== Brief ==
Lines with the word "icon": copy all of them from the entries below.

== Supplied material ==
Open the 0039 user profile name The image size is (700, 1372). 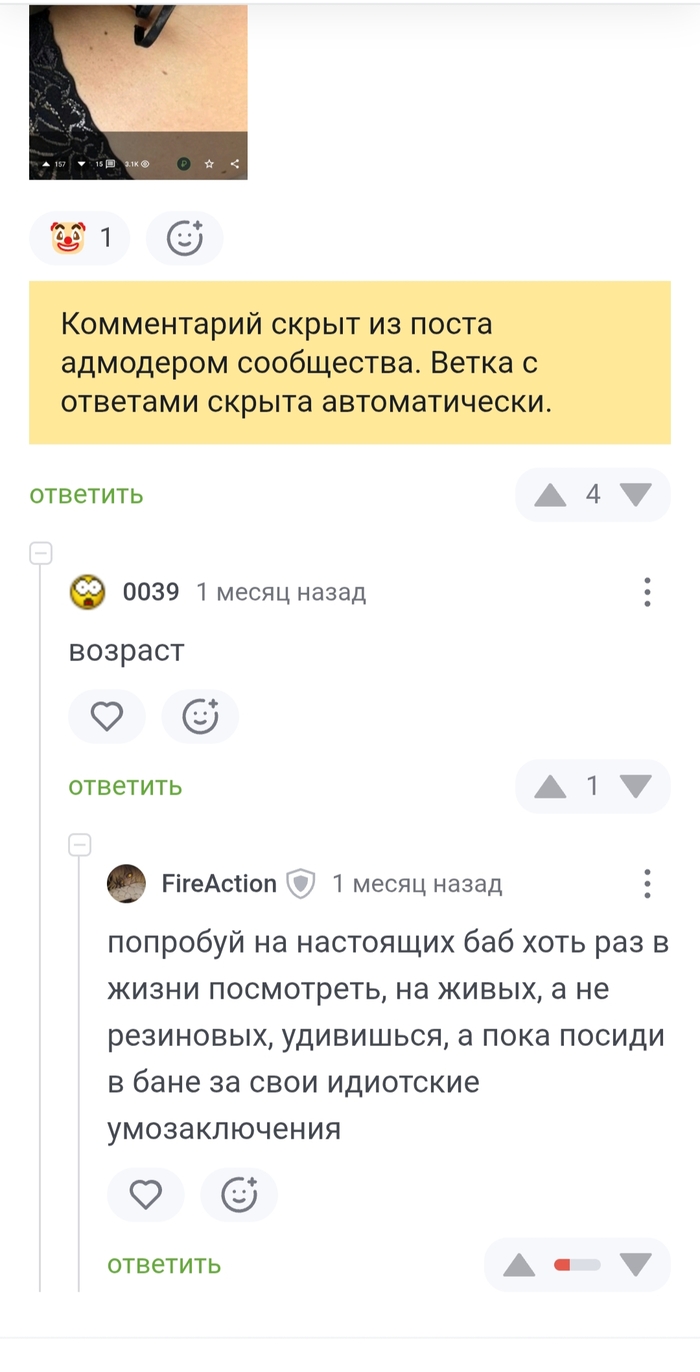(151, 592)
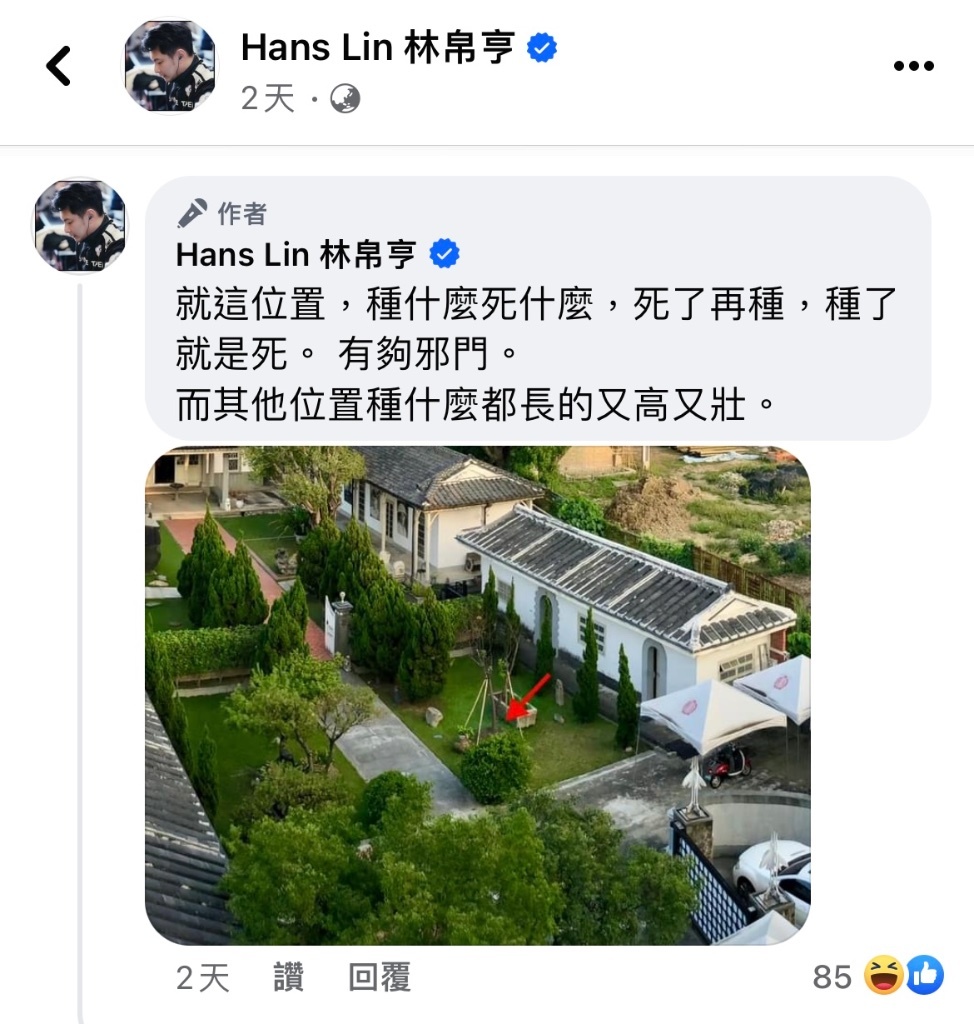Open the commenter's profile avatar

80,225
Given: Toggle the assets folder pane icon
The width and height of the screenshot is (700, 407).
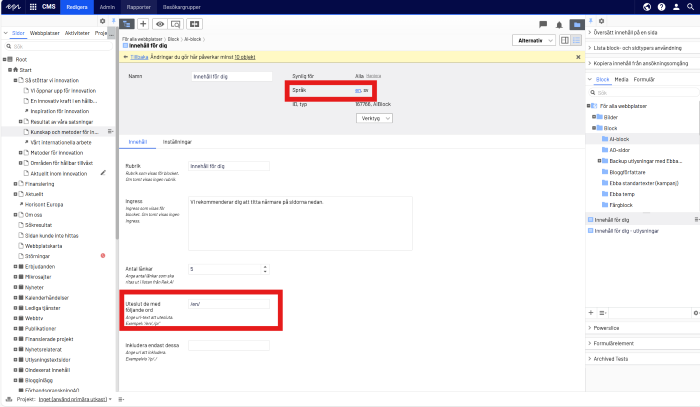Looking at the screenshot, I should (x=576, y=23).
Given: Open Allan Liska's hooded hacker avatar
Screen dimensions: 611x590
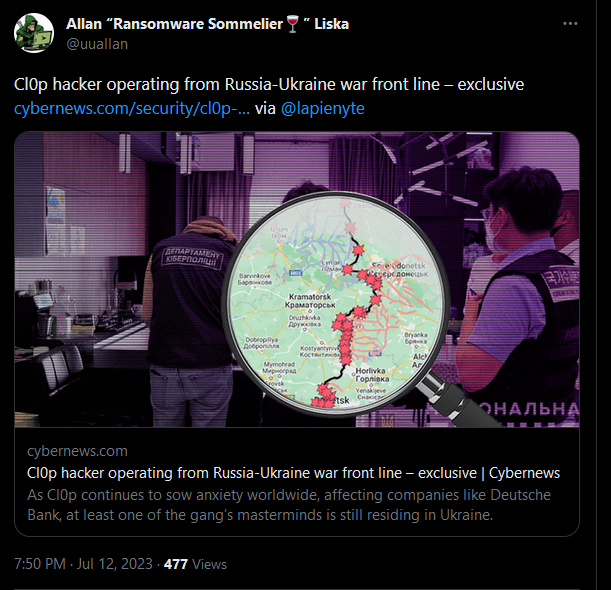Looking at the screenshot, I should 34,33.
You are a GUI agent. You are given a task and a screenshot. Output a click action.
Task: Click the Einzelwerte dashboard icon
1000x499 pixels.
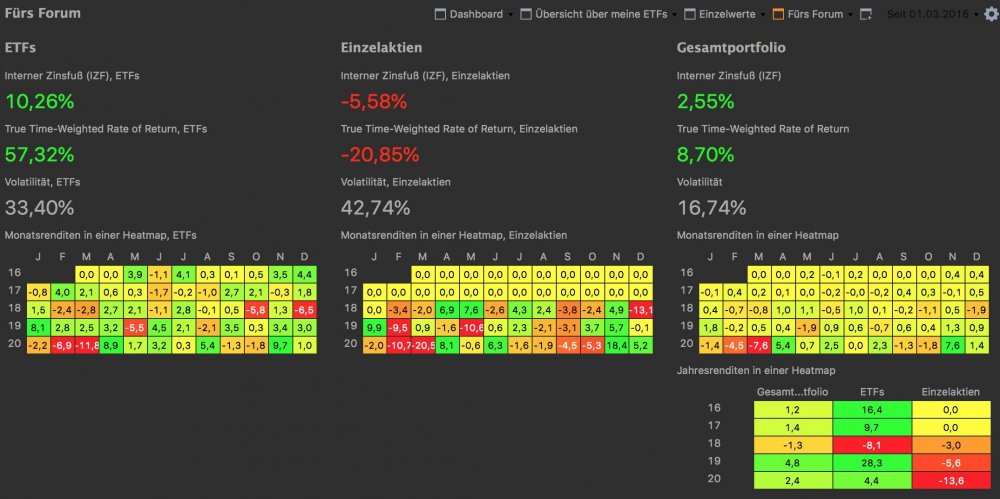click(x=690, y=14)
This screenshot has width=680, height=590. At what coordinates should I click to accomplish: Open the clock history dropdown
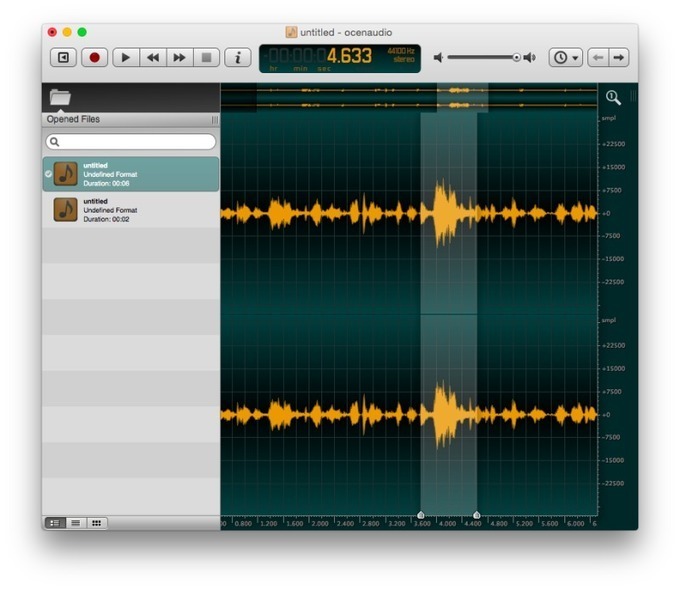point(566,57)
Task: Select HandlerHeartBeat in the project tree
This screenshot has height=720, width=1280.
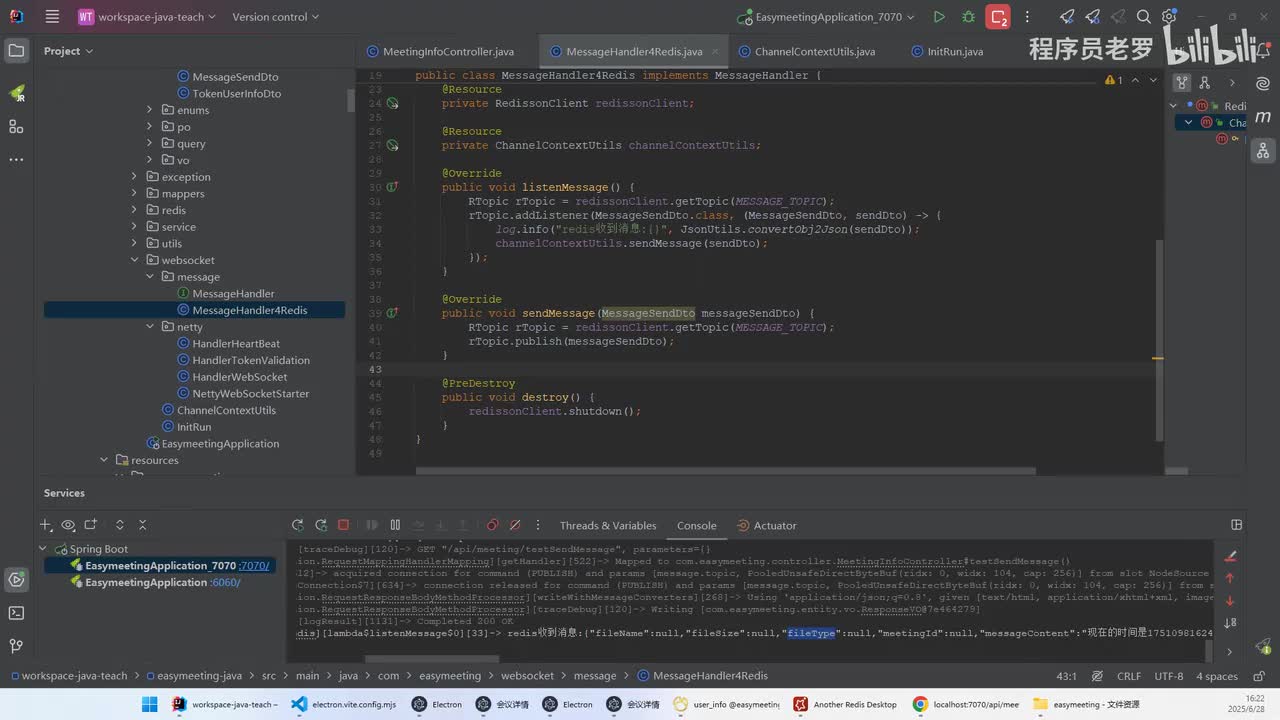Action: [236, 344]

== Solution for this task ==
Given: Toggle the assets folder pane icon
Task: Click the Einzelwerte dashboard icon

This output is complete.